AWS Aurora RDS Cluster restore using Lambda function - SAM Template example

Automating database refresh in AWS.

Creating a AWS Lambda function which restores AWS Aurora RDS Cluster will need some configuration and Policies to get and run a restore from a previously generated snapshot.

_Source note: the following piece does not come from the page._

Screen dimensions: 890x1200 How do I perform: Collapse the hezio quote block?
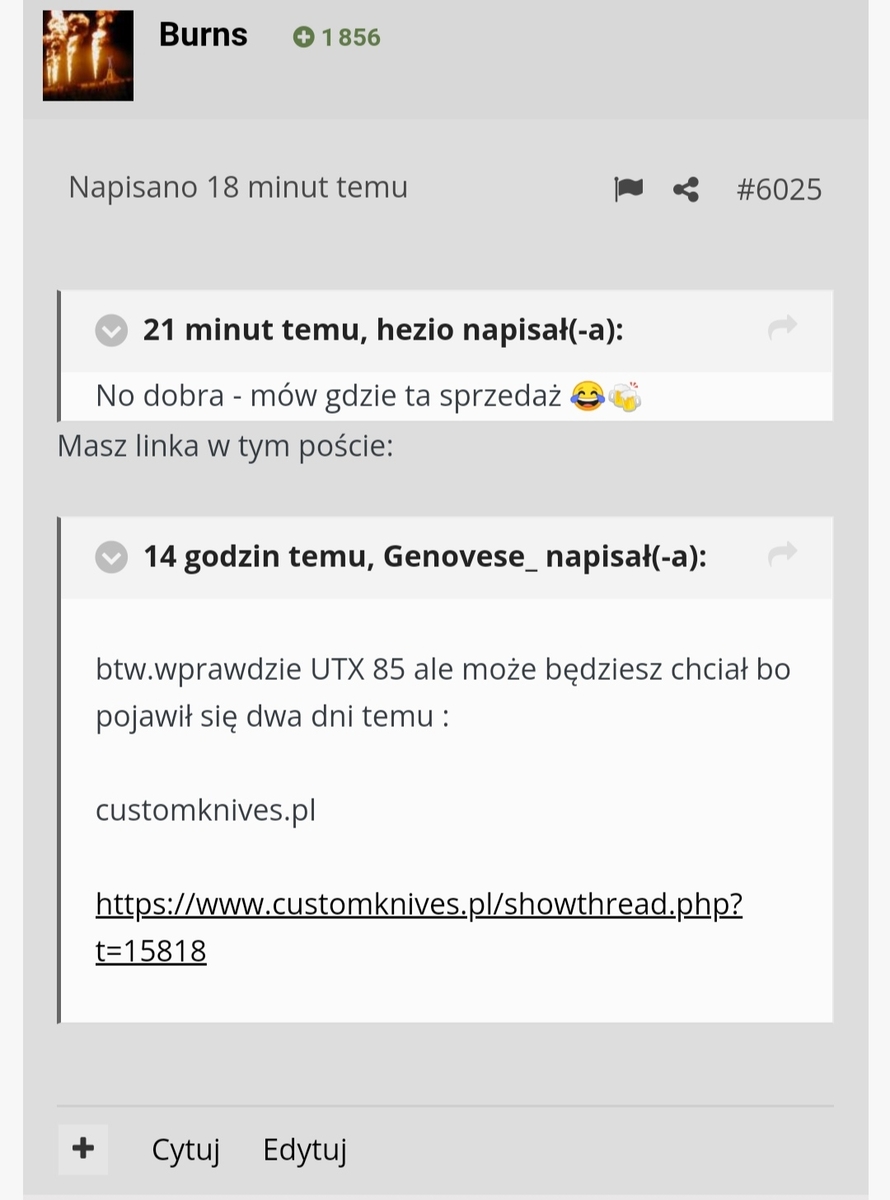[x=111, y=330]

The following code snippet is an YAML example configuration for creating a AWS Lambda function with AWS SAM. Adding the code to the AWS SAM template file under ‘Resources’ will create this function with code.

RestoreClusterFunction:
    Type: AWS::Serverless::Function
    Properties:
    CodeUri: functions/restore_cluster/
    Handler: app.lambda_handler
    Runtime: python3.9
    Architectures:
        - x86_64
    Environment:
        Variables:
        DBClusterIdentifier: !Ref DatabaseClusterName
    Policies:
        - Statement:
        - Effect: Allow
            Action: 
            - 'rds-data:ExecuteStatement'
            - 'rds:DescribeDBClusters'
            - 'rds:RestoreDBClusterFromSnapshot'
            Resource: !Sub 'arn:aws:rds:${AWS::Region}:${AWS::AccountId}:cluster:${DatabaseClusterName}'
        - Effect: Allow
            Action: 
            - 'rds:DescribeDBSnapshots'
            - 'rds:RestoreDBClusterFromSnapshot'
            Resource: 
            - !Sub 'arn:aws:rds:${AWS::Region}:${AWS::AccountId}:snapshot:*'
            - !Sub 'arn:aws:rds:${AWS::Region}:${AWS::AccountId}:cluster-pg:*' # Or specific group name
            - !Sub 'arn:aws:rds:${AWS::Region}:${AWS::AccountId}:cluster-snapshot:*'
            - !Sub 'arn:aws:rds:${AWS::Region}:${AWS::AccountId}:subgrp:*'
        - Effect: Allow
            Action: 
            - 'kms:CreateGrant'
            - 'kms:DescribeKey'
            Resource: !Sub 'arn:aws:kms:${AWS::Region}:${AWS::AccountId}:key/{key_id}' # Replace {key_id} with the AWS id of the KMS key.